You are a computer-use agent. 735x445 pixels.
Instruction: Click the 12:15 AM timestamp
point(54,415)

---

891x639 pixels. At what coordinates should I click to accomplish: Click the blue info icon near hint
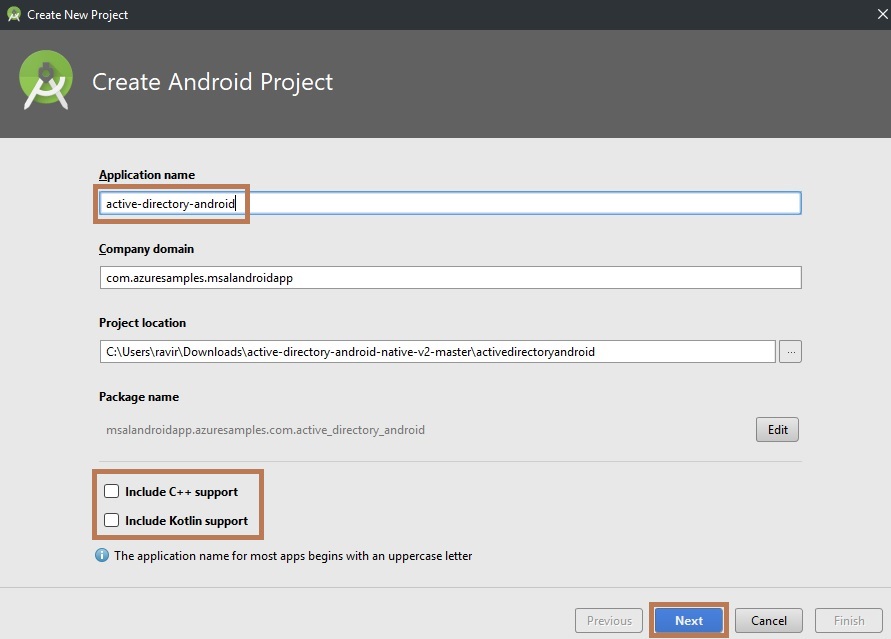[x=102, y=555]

==

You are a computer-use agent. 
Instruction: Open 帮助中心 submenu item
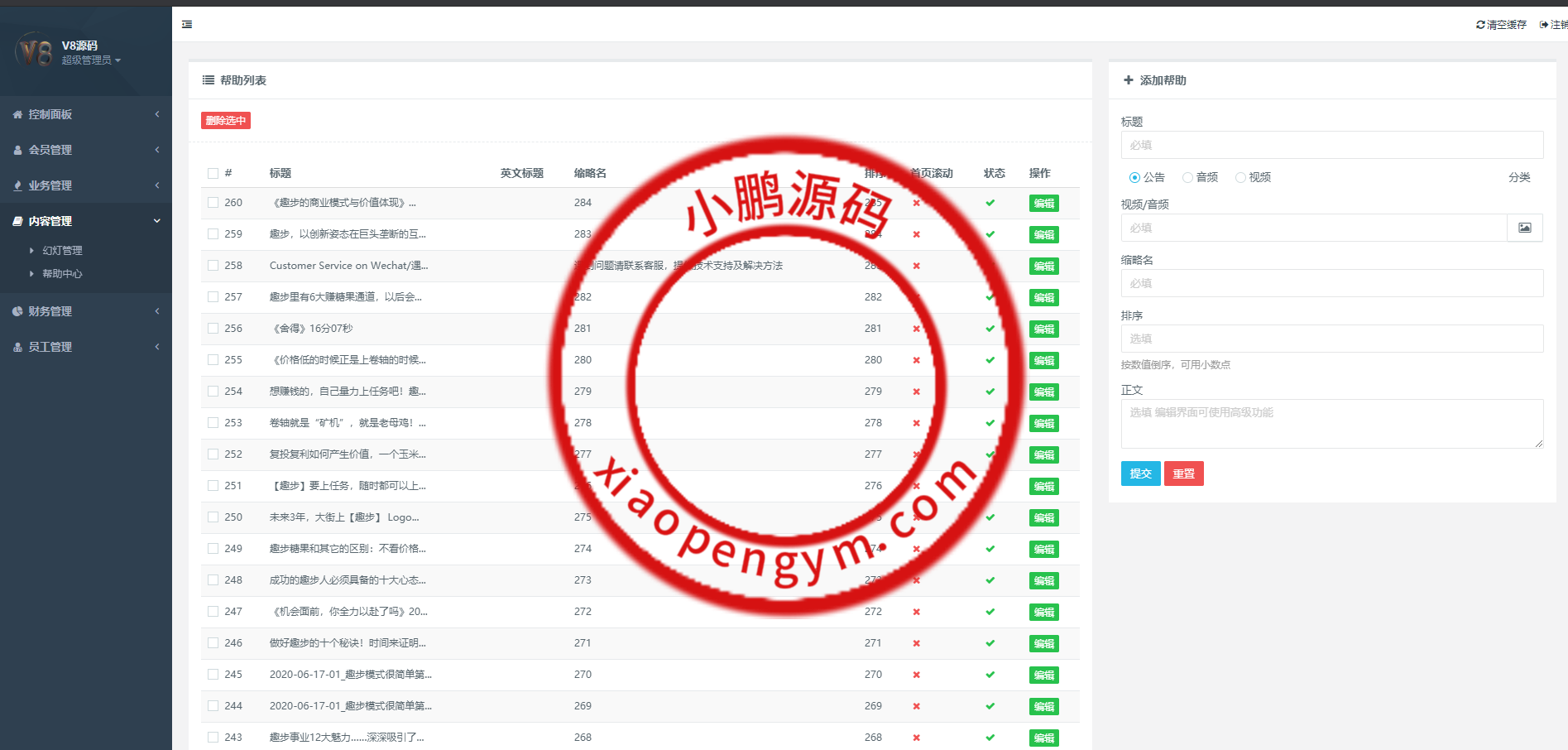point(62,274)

== Problem details ==
Of the lines in the data, report each one containing the string "agent".

== Task answer ==
You are a computer-use agent. 735x445 pixels.
You are a computer-use agent. 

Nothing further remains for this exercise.